Non è da escludere che saranno necessarie anche alcune unità dei Patriot, il principale sistema di difesa terra-aria degli Usa e dei loro alleati, “ma un po’ meno almeno finché non lanceranno missili a lungo raggio da altri fronti”, cioè dall’Iran. Ricordiamo che Hamas sabato 7 ottobre ha tratto in inganno il sistema con moltissimi razzi lanciati in un breve lasso di tempo e rendendo così difficile per il sistema di controllo intercettare tutti gli obiettivi. Parliamo di cinquemila razzi in soli venti minuti. Oltre al rifornimento di missili intercettori, l’artiglieria israeliana avrà presto “fame” di munizioni di piccolo diametro, proiettili per mitragliatrici per i combattimenti urbani e una maggiore cooperazione nella condivisione di intelligence relativa a potenziali attività militari nel sud del Libano. Proprio questo campo di collaborazione, che non si misura in milioni di dollari, sarà di importanza strategica: in particolare, “l’intelligence in Libano dall’ambasciata a Beirut”, per evitare sorprese da Nord nel breve termine.

È da escludere, almeno nel medio periodo, che l’assistenza militare a Israele influisca sulla capacità americana di continuare a inviare armi all’Ucraina e ai partner della Nato.
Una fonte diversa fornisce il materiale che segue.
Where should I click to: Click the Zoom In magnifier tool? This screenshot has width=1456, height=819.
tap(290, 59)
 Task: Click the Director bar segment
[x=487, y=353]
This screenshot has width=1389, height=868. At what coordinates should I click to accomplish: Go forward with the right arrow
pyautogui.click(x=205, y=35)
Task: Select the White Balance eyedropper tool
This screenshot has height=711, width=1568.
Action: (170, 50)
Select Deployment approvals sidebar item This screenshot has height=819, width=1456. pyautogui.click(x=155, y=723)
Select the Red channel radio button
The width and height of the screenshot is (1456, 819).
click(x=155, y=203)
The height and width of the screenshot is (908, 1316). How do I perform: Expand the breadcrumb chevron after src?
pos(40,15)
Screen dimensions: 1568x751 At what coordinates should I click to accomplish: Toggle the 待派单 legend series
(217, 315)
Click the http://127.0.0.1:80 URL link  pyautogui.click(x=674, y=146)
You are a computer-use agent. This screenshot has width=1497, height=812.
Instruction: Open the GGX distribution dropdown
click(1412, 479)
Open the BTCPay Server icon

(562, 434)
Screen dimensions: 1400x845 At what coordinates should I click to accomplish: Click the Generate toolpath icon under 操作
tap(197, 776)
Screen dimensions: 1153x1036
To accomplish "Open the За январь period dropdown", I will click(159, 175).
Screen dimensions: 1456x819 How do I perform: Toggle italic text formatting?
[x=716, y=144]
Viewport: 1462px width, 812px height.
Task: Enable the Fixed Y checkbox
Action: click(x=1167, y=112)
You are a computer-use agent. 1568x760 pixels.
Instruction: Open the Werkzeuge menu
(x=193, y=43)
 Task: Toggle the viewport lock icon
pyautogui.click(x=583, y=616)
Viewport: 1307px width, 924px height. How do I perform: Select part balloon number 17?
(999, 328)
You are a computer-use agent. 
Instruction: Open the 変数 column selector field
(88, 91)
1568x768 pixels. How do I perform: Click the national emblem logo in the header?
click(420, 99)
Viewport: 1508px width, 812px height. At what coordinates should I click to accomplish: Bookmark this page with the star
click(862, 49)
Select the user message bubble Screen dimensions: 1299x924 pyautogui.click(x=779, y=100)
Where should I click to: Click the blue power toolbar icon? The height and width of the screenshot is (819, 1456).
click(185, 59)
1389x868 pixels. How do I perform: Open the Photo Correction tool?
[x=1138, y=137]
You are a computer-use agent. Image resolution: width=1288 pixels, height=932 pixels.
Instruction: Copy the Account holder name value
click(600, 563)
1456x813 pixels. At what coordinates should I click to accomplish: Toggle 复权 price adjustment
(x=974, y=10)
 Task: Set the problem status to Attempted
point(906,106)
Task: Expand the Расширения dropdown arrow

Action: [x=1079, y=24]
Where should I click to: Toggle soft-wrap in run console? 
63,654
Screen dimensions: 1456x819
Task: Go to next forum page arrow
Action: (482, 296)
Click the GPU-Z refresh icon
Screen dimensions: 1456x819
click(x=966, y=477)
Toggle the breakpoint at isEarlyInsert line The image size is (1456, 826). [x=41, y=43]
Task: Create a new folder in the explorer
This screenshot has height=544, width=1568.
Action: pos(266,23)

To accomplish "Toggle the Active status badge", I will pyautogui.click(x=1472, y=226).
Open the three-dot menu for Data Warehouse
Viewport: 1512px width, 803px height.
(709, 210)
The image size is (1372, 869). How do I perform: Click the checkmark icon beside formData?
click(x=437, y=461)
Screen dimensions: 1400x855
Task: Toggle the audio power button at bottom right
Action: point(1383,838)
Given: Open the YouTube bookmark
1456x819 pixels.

Fonti dell’amministrazione Biden hanno messo in evidenza come Kiev e Gerusalemme utilizzino sistemi diversi: inoltre, sebbene gli Usa abbiano inviato quantità significative di aiuti militari all’Ucraina, si sono assicurati di averne abbastanza nelle proprie scorte per proteggere se stessi e i loro alleati in caso di necessità. Gli Stati Uniti, poi, si sono tutelati da possibili “vendette” di Hamas e dei suoi sponsor in Libano e Iran spostando il gruppo d’attacco di portaerei Ford, composto da un ponte di aerei da guerra e circa cinquemila marinai, nel Mediterraneo orientale in una dimostrazione di forza intesa ad assistere Israele, ma soprattutto a far sapere di essere pronti, se attaccati, a reagire con grandissima forza. Non è da escludere, infine, che con questa prova muscolare Washington abbia con questo inviato un “telegramma” a Teheran: se interverrete, non ci limiteremo a fornire armi.